Exercise 1
Retype the passage of the Delaware telemedicine article word for word, everything from "Details of the" down to "Modern Healthcare, 7/7).".
Exercise 2
Write what comes next in the news item on Delaware's telemedicine coverage law, picking up after its last sentence.

Document segment
---

Delaware Governor Signs Telemedicine Coverage Bill Into Law

July 9, 2015 in News

On Tuesday, Delaware Gov. Jack Markell (D) signed into law a bill (HB 69) that requires health insurers in the state to cover telemedicine services, Modern Healthcare reports.

According to Modern Healthcare, the move makes Delaware is the 29th state to require insurers to cover telemedicine. Four other states — Rhode Island, New Jersey, North Carolina and Pennsylvania — are currently considering similar bills, according to Latoya Thomas, director of the American Telemedicine Association’s State Policy Resource Center.

Details of the Law

The law defines state regulations regarding telemedicine and prohibits insurers from discriminating against providers who offer telemedicine services (Rubenfire, Modern Healthcare, 7/7).

Specifically, the law defines telemedicine as “a form of telehealth which is the delivery of clinical health care services by means of real time two-way audio, visual or other telecommunications or electronic communications … to provide or support health care delivery, which facilitate the assessment, diagnosis, consultation, treatment, education, care management and self-management of a patient’s health care” by a licensed provider (HB 69 text, 5/14).

---

Information given
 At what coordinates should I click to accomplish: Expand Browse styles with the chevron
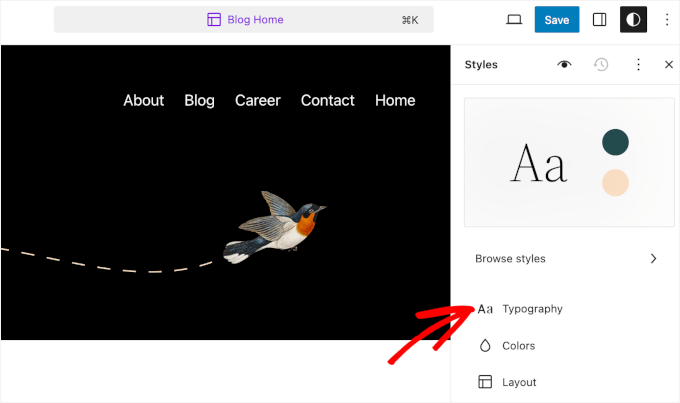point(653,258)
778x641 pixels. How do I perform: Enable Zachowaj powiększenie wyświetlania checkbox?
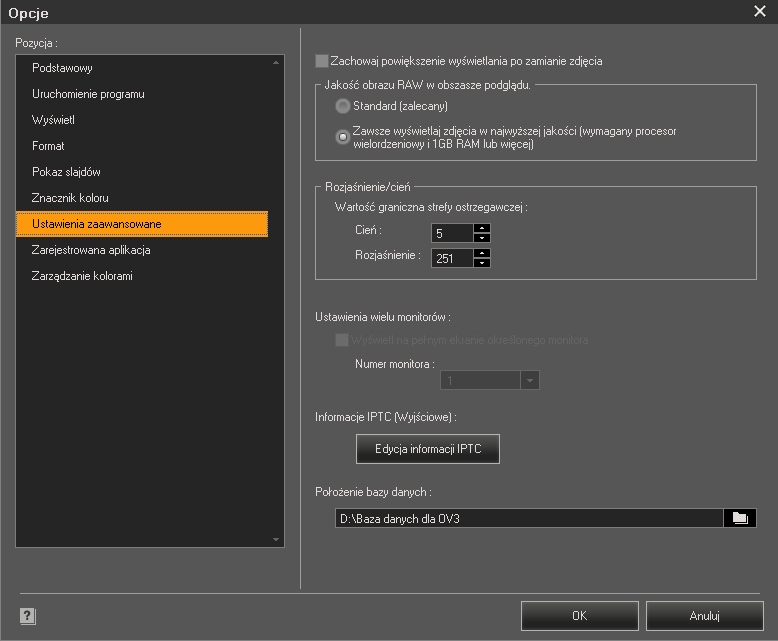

---

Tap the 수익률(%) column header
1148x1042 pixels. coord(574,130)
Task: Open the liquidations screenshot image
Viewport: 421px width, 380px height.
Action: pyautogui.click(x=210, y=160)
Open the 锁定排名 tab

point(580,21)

---

Expected output 1
Details of the Law

The law defines state regulations regarding telemedicine and prohibits insurers from discriminating against providers who offer telemedicine services (Rubenfire, Modern Healthcare, 7/7).

Expected output 2
However, Mario Gutierrez, executive director of the National Telehealth Policy Resource Center, said it is unclear if the law also covers telehealth services, which uses technology for:

  • Social services;
  • Remote patient monitoring; and
  • Other non-clinical procedures.

He noted that most states enact laws covering both telemedicine and telehealth.


Markell said, “Telemedicine will improve access to information and medical care for Delawareans, leading to better health outcomes for patients and reduced costs for hospitalizations and transportation.”

Thomas praised the legislation, saying, “[T]hese telemedicine parity laws guarantee providers and beneficiaries access to care in the same way they would if they were in person.”

Meanwhile, Gutierrez said that while the bill represents “a good faith effort … they’ve made it much more confusing than it needs to be.”  He added, “A lot of this will likely be left to the regulatory process to the state, so I’d be anxious to see how this is defined” (Modern Healthcare, 7/7).